Arly Alvarado, Discussion 9

Just by reading the title of Emily Dickinson’s poem, The Wife, I predicted that it will be from the perspective of a woman telling her readers how life has changed on her behalf after marriage. Dickinson’s states, “She rose to his requirement, dropped the playthings of her life. To take the honorable work of woman and of wife.” Within the first paragraph, the writer makes it clear that she has changed her ways to live up to his standards. Further throughout the poem, she mentions that “It lay unmentioned, as the sea develops pearl and weed.” She would repress her emotions and freewill to be the wife she believes she is supposed to be. This theme connects to Mrs. Mallard’s emotional state in “The Story of an Hour.” In the beginning of the story the news of her husband’s passing is broken to her. She is filled with grief, locking herself away in her room. Though as shes processing reality as a widow, she sees beyond that- a free and independent woman. She was accustomed to living for someone other than herself.
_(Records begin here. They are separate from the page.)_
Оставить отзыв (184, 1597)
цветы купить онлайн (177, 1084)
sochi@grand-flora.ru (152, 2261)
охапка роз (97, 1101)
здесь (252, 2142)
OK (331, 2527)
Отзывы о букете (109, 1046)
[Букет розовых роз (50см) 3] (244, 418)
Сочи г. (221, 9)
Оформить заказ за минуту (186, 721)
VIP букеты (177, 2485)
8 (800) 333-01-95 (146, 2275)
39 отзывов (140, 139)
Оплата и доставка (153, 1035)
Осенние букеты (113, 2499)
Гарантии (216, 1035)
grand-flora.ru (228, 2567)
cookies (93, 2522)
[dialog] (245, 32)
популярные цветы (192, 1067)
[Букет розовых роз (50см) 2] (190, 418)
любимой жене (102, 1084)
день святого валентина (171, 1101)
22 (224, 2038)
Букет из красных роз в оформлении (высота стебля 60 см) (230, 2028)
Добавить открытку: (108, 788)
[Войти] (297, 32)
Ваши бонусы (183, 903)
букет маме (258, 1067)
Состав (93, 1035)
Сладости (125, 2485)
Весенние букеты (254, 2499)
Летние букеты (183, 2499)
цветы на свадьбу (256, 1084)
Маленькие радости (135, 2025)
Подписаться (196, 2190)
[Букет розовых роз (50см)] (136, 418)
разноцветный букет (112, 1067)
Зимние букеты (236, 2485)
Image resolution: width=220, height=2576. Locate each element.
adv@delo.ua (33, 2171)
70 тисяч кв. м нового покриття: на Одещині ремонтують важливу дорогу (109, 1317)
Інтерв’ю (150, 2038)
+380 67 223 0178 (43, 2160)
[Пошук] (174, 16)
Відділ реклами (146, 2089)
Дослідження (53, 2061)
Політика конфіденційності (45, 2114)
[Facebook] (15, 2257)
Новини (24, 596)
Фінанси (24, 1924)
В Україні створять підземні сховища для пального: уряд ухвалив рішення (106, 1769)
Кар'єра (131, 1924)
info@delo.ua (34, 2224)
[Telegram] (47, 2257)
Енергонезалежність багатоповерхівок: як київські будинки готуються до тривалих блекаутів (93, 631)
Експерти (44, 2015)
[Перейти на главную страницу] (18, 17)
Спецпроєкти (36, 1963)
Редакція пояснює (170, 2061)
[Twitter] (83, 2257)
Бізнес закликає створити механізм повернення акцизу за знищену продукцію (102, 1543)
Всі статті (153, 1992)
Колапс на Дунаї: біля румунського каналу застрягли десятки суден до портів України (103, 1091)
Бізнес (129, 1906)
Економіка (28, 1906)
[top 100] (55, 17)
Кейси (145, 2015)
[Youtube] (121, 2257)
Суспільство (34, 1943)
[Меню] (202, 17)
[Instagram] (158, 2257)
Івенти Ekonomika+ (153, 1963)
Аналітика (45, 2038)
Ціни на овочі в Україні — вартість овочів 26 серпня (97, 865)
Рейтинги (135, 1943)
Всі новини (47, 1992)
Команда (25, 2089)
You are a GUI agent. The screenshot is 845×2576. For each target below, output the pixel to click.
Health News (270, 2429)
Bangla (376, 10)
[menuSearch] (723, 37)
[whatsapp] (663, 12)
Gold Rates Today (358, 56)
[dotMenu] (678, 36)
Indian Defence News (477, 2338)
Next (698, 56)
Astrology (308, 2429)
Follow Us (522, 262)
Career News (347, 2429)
It seems to have filled her with excitement.”There would be no one to live for during those coming years; she would live for herself. There would be no powerful will bending hers in that blind persistence with which men and women believe they have a right to impose a private will upon a fellow-creature.” Shortly after, Mrs. Mallard passes away after the moment she evidently yearned for was taken from her when Mr. Mallard walked through the door.